Background: Men attending NYC STD clinics reporting receptive anal intercourse are screened for anorectal Chlamydia trachomatis (Ct) by nucleic acid amplification test (NAAT). NAAT-positive specimens are tested for Lymphogranuloma venerum (LGV; L-2 serovar); results are available a median of 21 days after collection.

Objectives: Identify predictors of anorectal LGV to guide presumptive treatment.

Methods: Cases were men with laboratory-confirmed anorectal LGV infection 11/01/2007-6/30/2009. Two control groups (each with 3 controls/case) were selected; (1) men with Ct-positive, LGV-negative anorectal infection (Ctpos), (2) men with Ct-negative anorectal NAAT results (Ctneg). Bivariate odds ratios, Chi-square p-values were calculated.

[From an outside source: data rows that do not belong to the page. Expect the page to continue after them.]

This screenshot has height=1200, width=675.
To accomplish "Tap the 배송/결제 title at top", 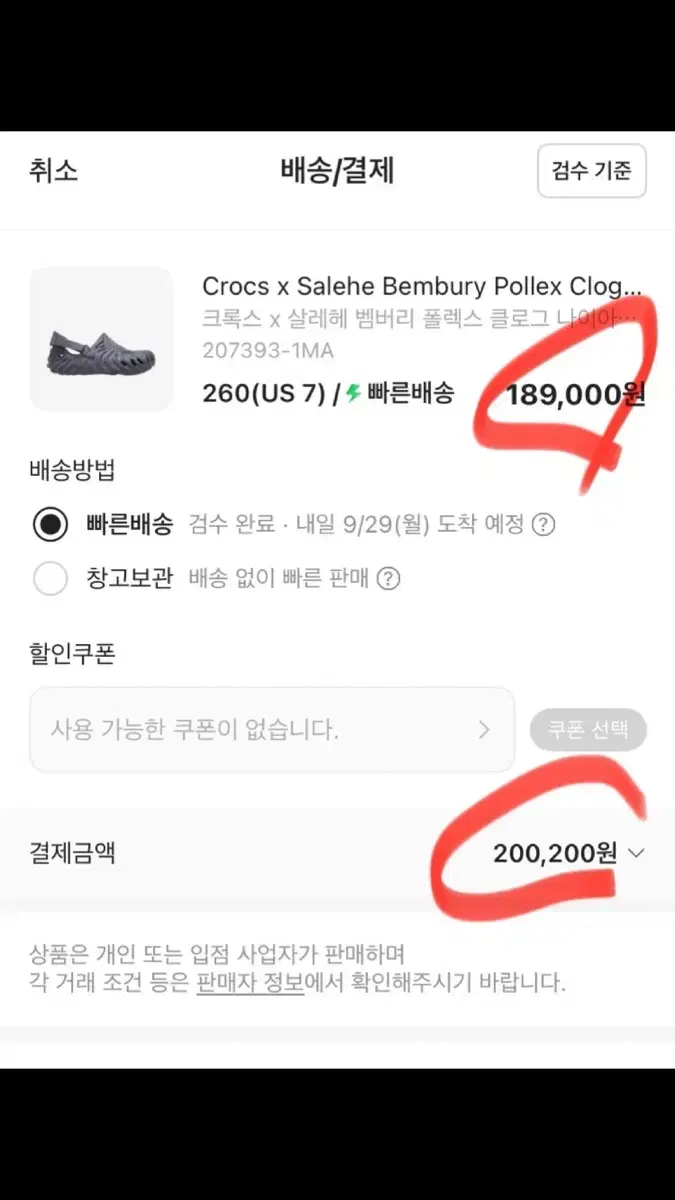I will click(x=337, y=171).
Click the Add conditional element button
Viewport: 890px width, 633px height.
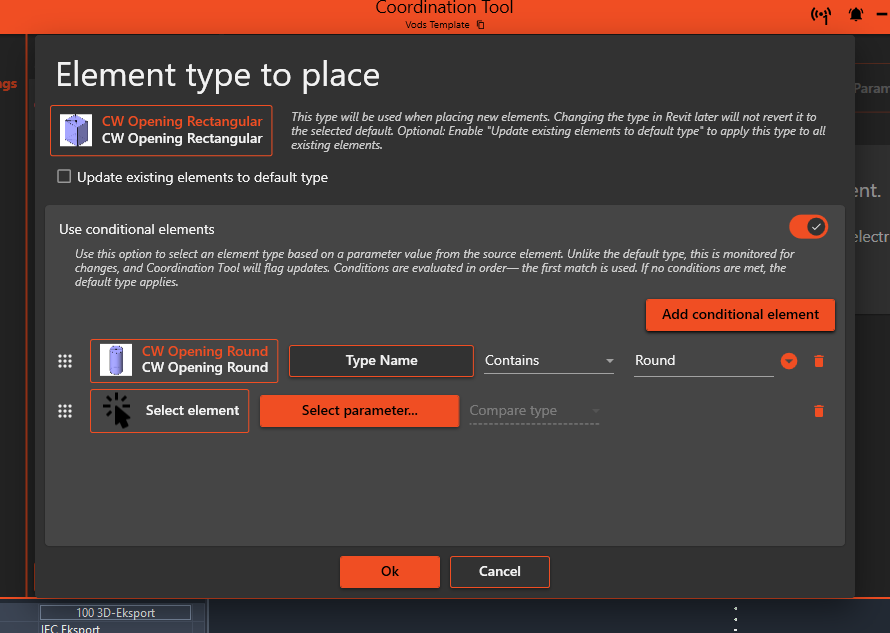(740, 315)
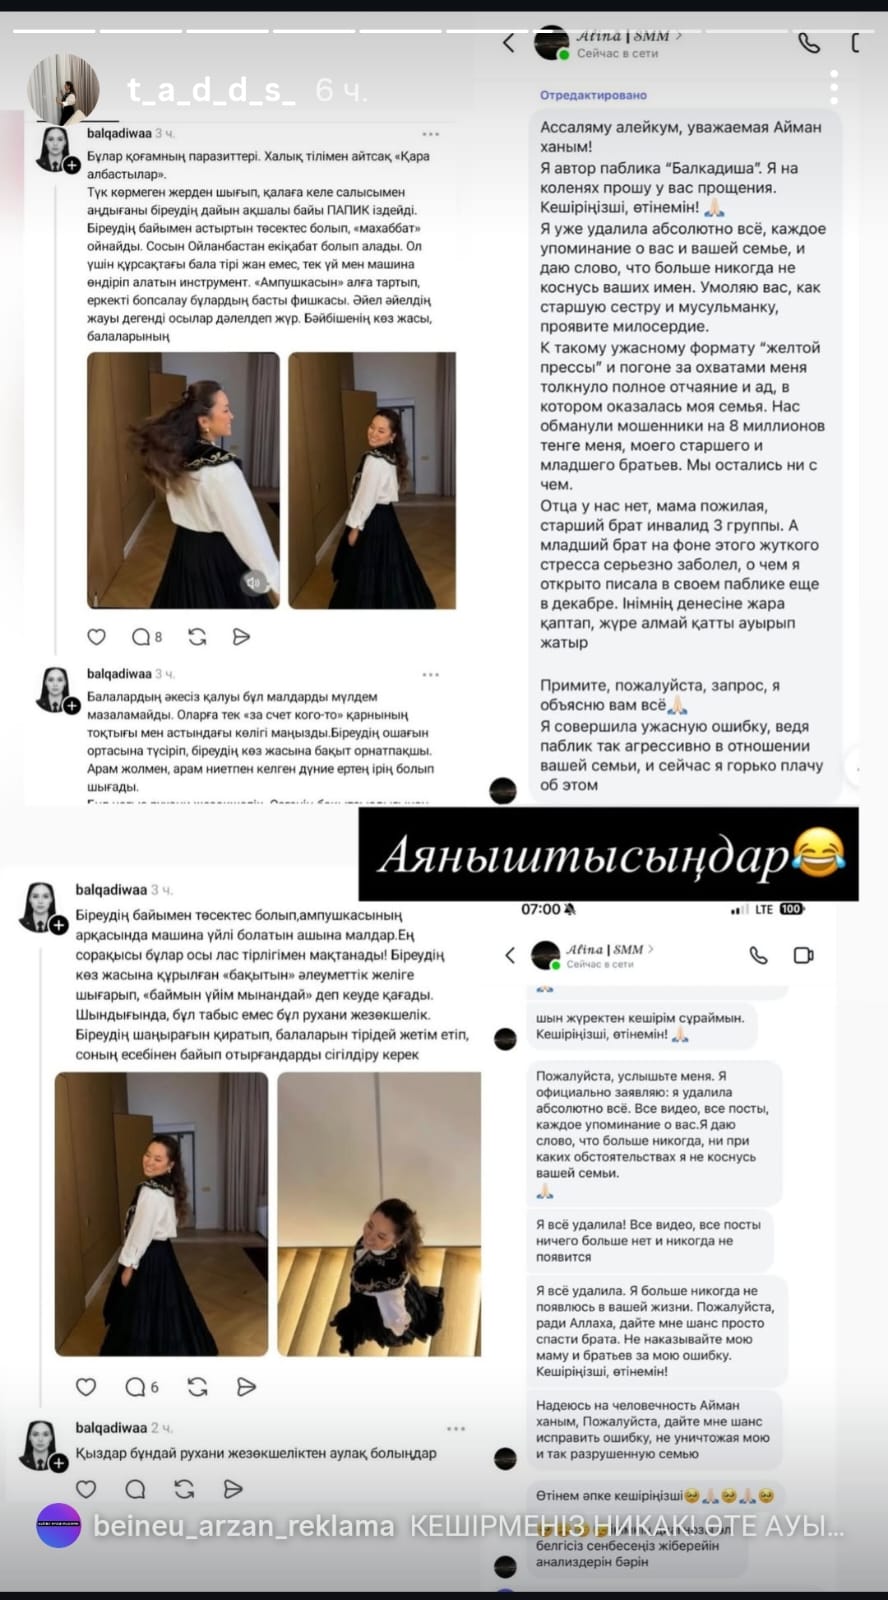Start video call in lower chat header

803,955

Results: During the study period 3520 men reported receptive anal intercourse. Forty-six had LGV; only 7 (15%) of them were presumptively treated for LGV, and an additional 26 (57%) were presumptively treated for non-LGV Ct infection. Cases were significantly more likely than both sets of controls to be Black non-Hispanic (cases 70%[32/46]; controls: Ctpos 30%[41/138],  Ctneg 34%[47/138]), HIV-positive (cases 60%[27/46]; controls: Ctpos 22%[29/138], Ctneg 15%[21/138]), have syphilis history (cases 51%[23/46]; controls: Ctpos 26%[35/138], Ctneg 25%[34/138]), chief complaint of anal discharge (cases  46%[21/46]; controls: Ctpos 4%[6/138], Ctneg 6%[9/138]). None of the following were significantly associated: number male sex partners, condom use with receptive anal sex, lymphadenopathy, concurrent rectal/urethral gonorrhea, urethral Ct, syphilis, contact to gonorrhea, syphilis, HIV.

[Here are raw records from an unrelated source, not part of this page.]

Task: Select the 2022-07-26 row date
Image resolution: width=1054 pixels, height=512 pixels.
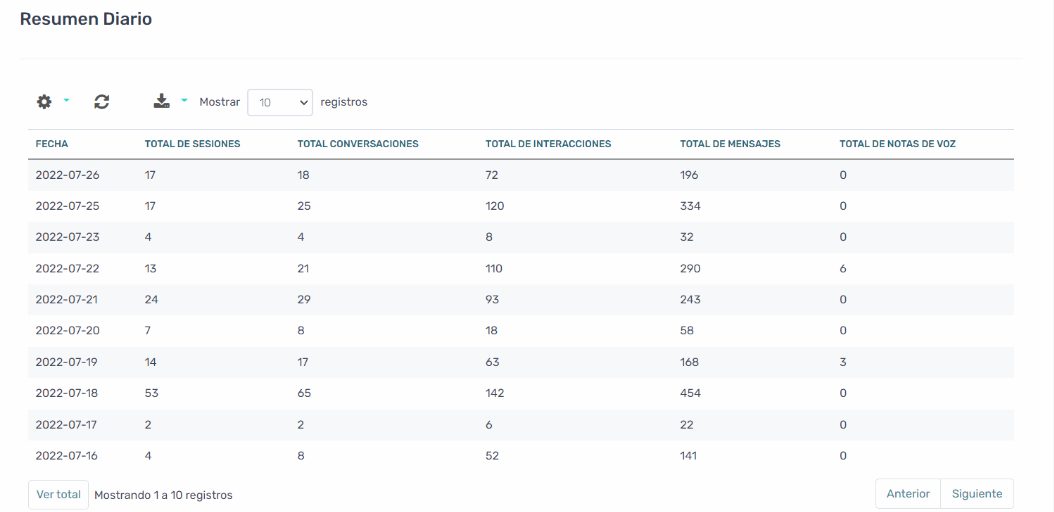Action: 67,175
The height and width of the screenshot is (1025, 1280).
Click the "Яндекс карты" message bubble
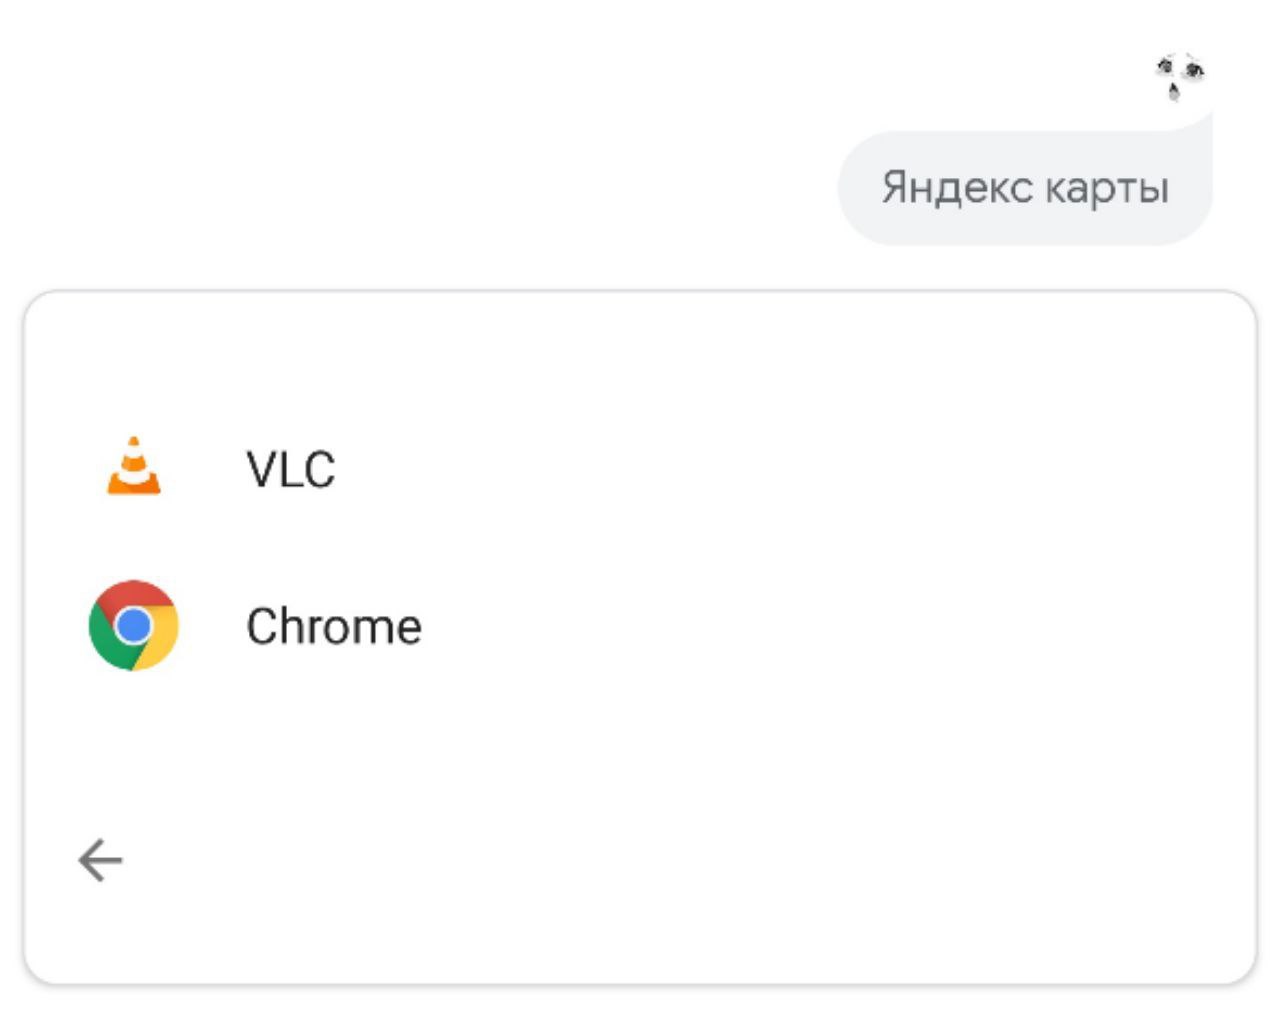click(1025, 187)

Conclusions: Men with anorectal LGV differ from men with non-LGV anorectal Ct in several notable ways. Using chief complaint of anal discharge would have presumptively treated 21 (46%) LGV cases, however it would have unnecessarily treated for LGV ~5% of the tested men (n=150)  over the 20 month study period.

Implications for Programs, Policy, and/or Research: LGV testing, if not timely, may not inform patient management. Programs without resources for Ct anorectal NAATs or LGV testing may use complaint of anal discharge to guide presumptive treatment for LGV.